** BEGIN **

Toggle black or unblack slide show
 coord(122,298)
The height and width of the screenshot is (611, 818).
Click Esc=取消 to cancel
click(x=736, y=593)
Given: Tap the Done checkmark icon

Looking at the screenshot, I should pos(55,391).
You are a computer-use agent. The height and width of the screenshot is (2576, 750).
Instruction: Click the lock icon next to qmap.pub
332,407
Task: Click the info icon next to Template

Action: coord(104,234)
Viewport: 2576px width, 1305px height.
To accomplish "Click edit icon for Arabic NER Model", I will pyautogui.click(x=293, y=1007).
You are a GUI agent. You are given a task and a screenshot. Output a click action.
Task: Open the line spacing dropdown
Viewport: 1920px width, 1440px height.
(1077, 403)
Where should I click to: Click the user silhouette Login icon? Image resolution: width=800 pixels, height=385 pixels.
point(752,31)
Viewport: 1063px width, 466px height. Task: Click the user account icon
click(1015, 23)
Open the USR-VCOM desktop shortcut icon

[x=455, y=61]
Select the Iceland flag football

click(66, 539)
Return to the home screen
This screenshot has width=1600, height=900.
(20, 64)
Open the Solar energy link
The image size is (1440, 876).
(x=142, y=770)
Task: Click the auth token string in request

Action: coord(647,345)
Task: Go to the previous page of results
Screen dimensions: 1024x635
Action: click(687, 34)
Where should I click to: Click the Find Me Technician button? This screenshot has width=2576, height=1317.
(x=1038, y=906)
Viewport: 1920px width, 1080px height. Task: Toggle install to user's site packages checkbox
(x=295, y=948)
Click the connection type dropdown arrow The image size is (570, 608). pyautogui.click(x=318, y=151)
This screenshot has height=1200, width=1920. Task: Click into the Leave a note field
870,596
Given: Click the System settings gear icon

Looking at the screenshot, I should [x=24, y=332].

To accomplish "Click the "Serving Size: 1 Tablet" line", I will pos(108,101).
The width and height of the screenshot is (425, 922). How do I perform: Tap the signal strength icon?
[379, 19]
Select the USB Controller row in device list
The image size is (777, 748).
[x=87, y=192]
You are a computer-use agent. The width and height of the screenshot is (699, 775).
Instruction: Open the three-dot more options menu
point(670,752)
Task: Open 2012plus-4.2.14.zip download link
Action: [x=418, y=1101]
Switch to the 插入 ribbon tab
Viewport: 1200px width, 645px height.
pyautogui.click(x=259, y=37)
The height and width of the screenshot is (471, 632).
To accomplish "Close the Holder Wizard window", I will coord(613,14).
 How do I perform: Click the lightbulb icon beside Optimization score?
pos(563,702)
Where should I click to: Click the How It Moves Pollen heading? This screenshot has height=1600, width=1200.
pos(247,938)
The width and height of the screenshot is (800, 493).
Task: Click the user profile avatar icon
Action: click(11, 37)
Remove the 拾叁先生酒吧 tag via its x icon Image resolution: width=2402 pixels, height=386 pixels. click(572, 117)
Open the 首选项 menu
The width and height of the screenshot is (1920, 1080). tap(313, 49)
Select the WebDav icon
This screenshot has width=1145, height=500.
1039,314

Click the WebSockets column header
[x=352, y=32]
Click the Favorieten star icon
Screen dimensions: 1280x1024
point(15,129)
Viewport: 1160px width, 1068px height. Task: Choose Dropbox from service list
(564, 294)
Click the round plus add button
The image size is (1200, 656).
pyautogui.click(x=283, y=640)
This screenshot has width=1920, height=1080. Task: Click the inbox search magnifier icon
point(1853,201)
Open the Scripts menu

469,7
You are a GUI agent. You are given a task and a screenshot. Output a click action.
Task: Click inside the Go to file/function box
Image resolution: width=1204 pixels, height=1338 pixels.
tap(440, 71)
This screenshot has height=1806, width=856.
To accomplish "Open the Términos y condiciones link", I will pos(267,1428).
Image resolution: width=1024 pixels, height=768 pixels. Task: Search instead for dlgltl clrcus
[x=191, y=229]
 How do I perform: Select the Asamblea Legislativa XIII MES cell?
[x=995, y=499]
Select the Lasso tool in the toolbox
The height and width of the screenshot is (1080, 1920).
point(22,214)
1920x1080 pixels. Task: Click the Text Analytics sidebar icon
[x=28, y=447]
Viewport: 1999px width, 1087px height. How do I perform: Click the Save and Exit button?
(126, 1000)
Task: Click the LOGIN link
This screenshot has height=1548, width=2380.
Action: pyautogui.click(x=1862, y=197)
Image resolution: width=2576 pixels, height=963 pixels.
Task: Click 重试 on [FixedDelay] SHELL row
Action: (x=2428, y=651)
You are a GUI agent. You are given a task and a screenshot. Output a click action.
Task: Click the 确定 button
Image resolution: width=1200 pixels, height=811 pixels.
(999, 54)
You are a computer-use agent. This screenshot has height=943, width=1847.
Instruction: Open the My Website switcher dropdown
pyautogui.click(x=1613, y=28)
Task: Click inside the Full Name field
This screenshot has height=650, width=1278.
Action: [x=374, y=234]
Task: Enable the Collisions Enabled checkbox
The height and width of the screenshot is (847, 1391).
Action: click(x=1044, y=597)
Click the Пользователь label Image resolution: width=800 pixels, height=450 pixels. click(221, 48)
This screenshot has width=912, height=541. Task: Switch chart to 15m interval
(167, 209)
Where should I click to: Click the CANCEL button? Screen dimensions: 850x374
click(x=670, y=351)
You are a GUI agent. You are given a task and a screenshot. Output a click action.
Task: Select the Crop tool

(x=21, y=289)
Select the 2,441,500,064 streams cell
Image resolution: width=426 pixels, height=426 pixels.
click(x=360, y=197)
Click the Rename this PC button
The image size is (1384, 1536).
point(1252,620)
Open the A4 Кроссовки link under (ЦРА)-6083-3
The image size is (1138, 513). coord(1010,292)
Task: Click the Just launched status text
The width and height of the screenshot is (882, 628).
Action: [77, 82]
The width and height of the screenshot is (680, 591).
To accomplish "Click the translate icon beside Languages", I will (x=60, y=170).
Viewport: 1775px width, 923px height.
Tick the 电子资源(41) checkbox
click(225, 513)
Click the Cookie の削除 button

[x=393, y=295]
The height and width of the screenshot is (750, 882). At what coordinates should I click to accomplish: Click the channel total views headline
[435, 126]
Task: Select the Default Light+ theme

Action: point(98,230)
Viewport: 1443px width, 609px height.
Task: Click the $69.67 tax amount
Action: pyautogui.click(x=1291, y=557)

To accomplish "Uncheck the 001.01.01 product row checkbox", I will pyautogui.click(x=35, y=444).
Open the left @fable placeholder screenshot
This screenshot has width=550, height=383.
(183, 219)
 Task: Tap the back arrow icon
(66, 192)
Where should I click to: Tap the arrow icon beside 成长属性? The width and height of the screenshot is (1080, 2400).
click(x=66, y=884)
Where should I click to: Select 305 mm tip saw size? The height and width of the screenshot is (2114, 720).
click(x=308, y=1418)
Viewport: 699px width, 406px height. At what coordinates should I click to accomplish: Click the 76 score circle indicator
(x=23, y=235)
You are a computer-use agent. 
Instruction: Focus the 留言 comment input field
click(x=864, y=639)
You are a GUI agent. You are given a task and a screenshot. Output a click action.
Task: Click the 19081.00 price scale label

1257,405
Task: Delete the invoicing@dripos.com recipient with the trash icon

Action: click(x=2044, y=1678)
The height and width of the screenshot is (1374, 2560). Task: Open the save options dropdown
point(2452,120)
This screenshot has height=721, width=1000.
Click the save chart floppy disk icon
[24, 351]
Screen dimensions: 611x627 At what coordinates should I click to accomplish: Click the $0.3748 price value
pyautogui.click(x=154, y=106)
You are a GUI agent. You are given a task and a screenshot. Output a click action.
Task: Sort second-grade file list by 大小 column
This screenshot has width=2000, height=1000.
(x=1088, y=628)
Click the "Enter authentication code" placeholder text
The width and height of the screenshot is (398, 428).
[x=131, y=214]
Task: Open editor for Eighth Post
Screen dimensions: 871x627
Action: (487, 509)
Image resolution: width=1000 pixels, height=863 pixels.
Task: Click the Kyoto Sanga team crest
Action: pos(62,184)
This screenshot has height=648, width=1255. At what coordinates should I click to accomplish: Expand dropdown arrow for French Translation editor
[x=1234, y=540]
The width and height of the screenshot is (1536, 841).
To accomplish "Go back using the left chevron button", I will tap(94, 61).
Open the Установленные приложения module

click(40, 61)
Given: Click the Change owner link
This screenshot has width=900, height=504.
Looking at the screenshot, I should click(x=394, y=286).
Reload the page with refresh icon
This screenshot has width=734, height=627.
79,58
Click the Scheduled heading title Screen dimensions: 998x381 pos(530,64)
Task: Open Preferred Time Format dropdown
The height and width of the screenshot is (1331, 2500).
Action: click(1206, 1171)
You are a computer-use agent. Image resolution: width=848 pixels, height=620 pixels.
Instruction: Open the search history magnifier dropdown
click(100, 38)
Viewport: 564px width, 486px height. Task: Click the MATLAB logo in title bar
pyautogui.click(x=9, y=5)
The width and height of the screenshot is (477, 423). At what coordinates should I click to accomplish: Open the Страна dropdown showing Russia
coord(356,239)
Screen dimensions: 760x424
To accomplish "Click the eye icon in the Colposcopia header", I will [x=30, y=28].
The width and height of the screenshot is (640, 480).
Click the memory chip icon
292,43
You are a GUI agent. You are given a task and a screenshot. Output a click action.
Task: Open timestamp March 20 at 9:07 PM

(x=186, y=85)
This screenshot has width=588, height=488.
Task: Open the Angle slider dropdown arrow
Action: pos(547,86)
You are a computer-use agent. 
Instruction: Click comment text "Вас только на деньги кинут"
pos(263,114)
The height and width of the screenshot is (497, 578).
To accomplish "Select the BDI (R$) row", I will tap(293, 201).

** END **

- _TASK TO CARRY OUT_
Copy out the rows above verbatim, beginning with the line that contains "I will pos(108,101)." and ending after the line that contains "[x=87, y=192]". Include both of those lines.

- _EXERCISE ANSWER_
To accomplish "Click the "Serving Size: 1 Tablet" line", I will pos(108,101).
The width and height of the screenshot is (425, 922). How do I perform: Tap the signal strength icon?
[379, 19]
Select the USB Controller row in device list
The image size is (777, 748).
[x=87, y=192]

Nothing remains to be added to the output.